Zwolennicy i przeciwnicy Trumpa
Polityka Donalda Trumpa ma wielu zwolenników, jak i przeciwników. Ostatnio w prezydenta USA uderzył znany aktor – George Clooney.
W ostatnich latach nie tylko angażuje się on w rozwój swojej aktorskiej kariery, ale także otwarcie zabiera głos w kwestiach społeczno-politycznych. Hollywoodzki gwiazdor m.in. głośno mówił o zbrodniach ludobójstwa w Sudanie, wielokrotnie nawoływał do walki z korupcją i zażegnania kryzysu uchodźczego, a poza tym nie ukrywał, że jest zagorzałym krytykiem polityki Donalda Trumpa.
Podczas najnowszej rozmowy w „60 Minutes” aktor opowiadał przede wszystkim o swojej karierze filmowej, jednak w pewnym momencie zwrócił uwagę na podobieństwa między okresem makkartyzmu (czyli walką z domniemanym zagrożeniem komunistycznym w USA w latach 1950–1954), a polityką obecnej administracji wobec wolności prasy.

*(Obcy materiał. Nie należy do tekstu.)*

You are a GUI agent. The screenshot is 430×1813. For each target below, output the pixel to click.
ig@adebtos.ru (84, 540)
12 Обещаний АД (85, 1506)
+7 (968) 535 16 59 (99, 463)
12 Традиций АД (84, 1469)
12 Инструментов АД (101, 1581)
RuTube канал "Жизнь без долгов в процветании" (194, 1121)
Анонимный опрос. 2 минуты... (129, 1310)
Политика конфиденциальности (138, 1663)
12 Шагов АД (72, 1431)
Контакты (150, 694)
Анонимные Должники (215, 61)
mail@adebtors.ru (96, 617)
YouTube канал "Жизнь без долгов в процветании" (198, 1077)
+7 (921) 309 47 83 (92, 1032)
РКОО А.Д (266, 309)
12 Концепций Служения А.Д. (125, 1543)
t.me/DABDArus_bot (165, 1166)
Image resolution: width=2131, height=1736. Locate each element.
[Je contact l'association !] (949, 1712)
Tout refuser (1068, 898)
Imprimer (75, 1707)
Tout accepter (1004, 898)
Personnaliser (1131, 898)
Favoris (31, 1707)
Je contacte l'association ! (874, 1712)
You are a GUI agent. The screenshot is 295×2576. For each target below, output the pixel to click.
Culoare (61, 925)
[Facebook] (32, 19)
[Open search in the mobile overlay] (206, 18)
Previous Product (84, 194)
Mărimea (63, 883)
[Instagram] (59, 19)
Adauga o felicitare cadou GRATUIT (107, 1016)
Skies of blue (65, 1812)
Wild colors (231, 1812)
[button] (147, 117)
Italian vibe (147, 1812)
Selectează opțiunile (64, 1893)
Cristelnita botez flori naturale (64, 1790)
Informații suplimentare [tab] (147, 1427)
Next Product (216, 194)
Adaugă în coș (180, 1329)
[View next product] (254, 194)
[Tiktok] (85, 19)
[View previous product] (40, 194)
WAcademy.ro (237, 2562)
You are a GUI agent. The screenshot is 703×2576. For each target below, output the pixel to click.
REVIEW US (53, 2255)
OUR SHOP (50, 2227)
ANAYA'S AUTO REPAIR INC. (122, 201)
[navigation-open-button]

Artysta wspomniał procesy sądowe, które Donald Trump wytoczył stacjom telewizyjnym CBS i ABC News (druga z nich w ramach ugody zgodziła się zapłacić 15 mln dolarów). Następnie George Clooney stwierdził, że dostrzega podejście polegające na wykorzystaniu władzy rządowej do zastraszania czy karania korporacji, aby osłabić rolę dziennikarzy.
Czytaj też:
Odstraszanie zaczyna działać. Gen Skrzypczak: Kreml ogarnęła histeriaCzytaj też:
Gigantyczna wpadka ekipy Trumpa. „Tylko patrzeć, jak kompromitujące fakty zaczną wypływać”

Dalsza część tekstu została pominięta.